Top of Data shown

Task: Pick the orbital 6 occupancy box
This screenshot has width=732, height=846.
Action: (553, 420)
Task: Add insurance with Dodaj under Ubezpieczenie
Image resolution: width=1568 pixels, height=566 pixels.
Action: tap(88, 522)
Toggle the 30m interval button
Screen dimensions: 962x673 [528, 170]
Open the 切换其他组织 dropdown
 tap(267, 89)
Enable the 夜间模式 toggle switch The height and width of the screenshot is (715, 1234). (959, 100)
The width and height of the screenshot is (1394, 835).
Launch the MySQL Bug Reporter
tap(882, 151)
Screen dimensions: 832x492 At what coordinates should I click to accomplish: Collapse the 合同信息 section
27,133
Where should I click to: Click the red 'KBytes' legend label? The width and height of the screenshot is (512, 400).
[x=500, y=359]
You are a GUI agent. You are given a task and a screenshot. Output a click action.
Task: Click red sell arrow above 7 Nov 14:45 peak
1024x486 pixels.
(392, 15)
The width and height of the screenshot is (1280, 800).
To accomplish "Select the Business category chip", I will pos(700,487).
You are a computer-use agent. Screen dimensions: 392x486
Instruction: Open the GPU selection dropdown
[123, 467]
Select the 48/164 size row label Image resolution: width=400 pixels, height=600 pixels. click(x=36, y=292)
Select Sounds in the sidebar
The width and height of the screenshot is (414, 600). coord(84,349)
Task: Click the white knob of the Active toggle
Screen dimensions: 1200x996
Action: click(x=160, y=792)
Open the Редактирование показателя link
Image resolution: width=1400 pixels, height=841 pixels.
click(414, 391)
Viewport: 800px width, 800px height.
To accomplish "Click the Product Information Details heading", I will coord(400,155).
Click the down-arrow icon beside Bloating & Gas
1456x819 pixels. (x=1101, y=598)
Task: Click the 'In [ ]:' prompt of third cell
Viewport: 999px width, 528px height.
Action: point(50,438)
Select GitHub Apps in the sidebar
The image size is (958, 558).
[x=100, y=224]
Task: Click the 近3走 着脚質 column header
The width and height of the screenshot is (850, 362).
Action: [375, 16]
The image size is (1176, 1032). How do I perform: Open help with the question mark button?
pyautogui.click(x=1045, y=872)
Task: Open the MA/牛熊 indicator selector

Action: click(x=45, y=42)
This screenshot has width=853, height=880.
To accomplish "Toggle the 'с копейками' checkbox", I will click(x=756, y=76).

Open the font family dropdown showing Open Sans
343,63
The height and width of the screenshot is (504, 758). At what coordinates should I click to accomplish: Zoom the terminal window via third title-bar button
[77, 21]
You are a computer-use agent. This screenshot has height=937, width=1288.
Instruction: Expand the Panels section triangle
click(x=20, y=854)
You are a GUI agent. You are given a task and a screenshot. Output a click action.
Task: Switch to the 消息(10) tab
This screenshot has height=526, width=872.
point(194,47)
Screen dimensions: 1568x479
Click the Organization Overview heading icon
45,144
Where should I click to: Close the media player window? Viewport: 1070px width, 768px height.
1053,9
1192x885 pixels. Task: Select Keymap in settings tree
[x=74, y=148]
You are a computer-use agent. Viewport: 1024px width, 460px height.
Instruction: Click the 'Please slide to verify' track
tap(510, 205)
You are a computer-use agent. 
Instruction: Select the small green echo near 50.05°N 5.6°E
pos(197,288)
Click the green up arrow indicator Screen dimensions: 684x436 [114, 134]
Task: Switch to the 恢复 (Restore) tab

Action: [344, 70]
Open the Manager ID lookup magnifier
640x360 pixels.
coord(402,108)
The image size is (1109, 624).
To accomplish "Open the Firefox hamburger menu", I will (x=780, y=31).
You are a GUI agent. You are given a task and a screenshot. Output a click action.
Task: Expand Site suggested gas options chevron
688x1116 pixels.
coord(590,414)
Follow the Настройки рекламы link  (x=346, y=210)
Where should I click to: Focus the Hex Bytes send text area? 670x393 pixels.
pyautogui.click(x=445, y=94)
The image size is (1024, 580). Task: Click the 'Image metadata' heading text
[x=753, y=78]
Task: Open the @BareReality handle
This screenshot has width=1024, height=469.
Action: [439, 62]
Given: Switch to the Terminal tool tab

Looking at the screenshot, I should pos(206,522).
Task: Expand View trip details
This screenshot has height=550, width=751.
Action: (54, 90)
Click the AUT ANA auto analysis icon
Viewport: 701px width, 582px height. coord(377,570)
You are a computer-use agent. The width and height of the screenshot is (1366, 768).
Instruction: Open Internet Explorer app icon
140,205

Bottom of Data shown

→ **Description of the task**: Retyping every line above exactly is all that is needed.

→ **Worked solution**:
Task: Pick the orbital 6 occupancy box
This screenshot has width=732, height=846.
Action: (553, 420)
Task: Add insurance with Dodaj under Ubezpieczenie
Image resolution: width=1568 pixels, height=566 pixels.
Action: tap(88, 522)
Toggle the 30m interval button
Screen dimensions: 962x673 [528, 170]
Open the 切换其他组织 dropdown
 tap(267, 89)
Enable the 夜间模式 toggle switch The height and width of the screenshot is (715, 1234). (959, 100)
The width and height of the screenshot is (1394, 835).
Launch the MySQL Bug Reporter
tap(882, 151)
Screen dimensions: 832x492 At what coordinates should I click to accomplish: Collapse the 合同信息 section
27,133
Where should I click to: Click the red 'KBytes' legend label? The width and height of the screenshot is (512, 400).
[x=500, y=359]
You are a GUI agent. You are given a task and a screenshot. Output a click action.
Task: Click red sell arrow above 7 Nov 14:45 peak
1024x486 pixels.
(392, 15)
The width and height of the screenshot is (1280, 800).
To accomplish "Select the Business category chip", I will pos(700,487).
You are a computer-use agent. Screen dimensions: 392x486
Instruction: Open the GPU selection dropdown
[123, 467]
Select the 48/164 size row label Image resolution: width=400 pixels, height=600 pixels. click(x=36, y=292)
Select Sounds in the sidebar
The width and height of the screenshot is (414, 600). coord(84,349)
Task: Click the white knob of the Active toggle
Screen dimensions: 1200x996
Action: click(x=160, y=792)
Open the Редактирование показателя link
Image resolution: width=1400 pixels, height=841 pixels.
click(414, 391)
Viewport: 800px width, 800px height.
To accomplish "Click the Product Information Details heading", I will coord(400,155).
Click the down-arrow icon beside Bloating & Gas
1456x819 pixels. (x=1101, y=598)
Task: Click the 'In [ ]:' prompt of third cell
Viewport: 999px width, 528px height.
Action: point(50,438)
Select GitHub Apps in the sidebar
The image size is (958, 558).
[x=100, y=224]
Task: Click the 近3走 着脚質 column header
The width and height of the screenshot is (850, 362).
Action: [375, 16]
The image size is (1176, 1032). How do I perform: Open help with the question mark button?
pyautogui.click(x=1045, y=872)
Task: Open the MA/牛熊 indicator selector

Action: click(x=45, y=42)
This screenshot has width=853, height=880.
To accomplish "Toggle the 'с копейками' checkbox", I will click(x=756, y=76).

Open the font family dropdown showing Open Sans
343,63
The height and width of the screenshot is (504, 758). At what coordinates should I click to accomplish: Zoom the terminal window via third title-bar button
[77, 21]
You are a computer-use agent. This screenshot has height=937, width=1288.
Instruction: Expand the Panels section triangle
click(x=20, y=854)
You are a GUI agent. You are given a task and a screenshot. Output a click action.
Task: Switch to the 消息(10) tab
This screenshot has height=526, width=872.
point(194,47)
Screen dimensions: 1568x479
Click the Organization Overview heading icon
45,144
Where should I click to: Close the media player window? Viewport: 1070px width, 768px height.
1053,9
1192x885 pixels. Task: Select Keymap in settings tree
[x=74, y=148]
You are a computer-use agent. Viewport: 1024px width, 460px height.
Instruction: Click the 'Please slide to verify' track
tap(510, 205)
You are a computer-use agent. 
Instruction: Select the small green echo near 50.05°N 5.6°E
pos(197,288)
Click the green up arrow indicator Screen dimensions: 684x436 [114, 134]
Task: Switch to the 恢复 (Restore) tab

Action: [344, 70]
Open the Manager ID lookup magnifier
640x360 pixels.
coord(402,108)
The image size is (1109, 624).
To accomplish "Open the Firefox hamburger menu", I will (x=780, y=31).
You are a GUI agent. You are given a task and a screenshot. Output a click action.
Task: Expand Site suggested gas options chevron
688x1116 pixels.
coord(590,414)
Follow the Настройки рекламы link  (x=346, y=210)
Where should I click to: Focus the Hex Bytes send text area? 670x393 pixels.
pyautogui.click(x=445, y=94)
The image size is (1024, 580). Task: Click the 'Image metadata' heading text
[x=753, y=78]
Task: Open the @BareReality handle
This screenshot has width=1024, height=469.
Action: [439, 62]
Given: Switch to the Terminal tool tab

Looking at the screenshot, I should pos(206,522).
Task: Expand View trip details
This screenshot has height=550, width=751.
Action: (54, 90)
Click the AUT ANA auto analysis icon
Viewport: 701px width, 582px height. coord(377,570)
You are a computer-use agent. The width and height of the screenshot is (1366, 768).
Instruction: Open Internet Explorer app icon
140,205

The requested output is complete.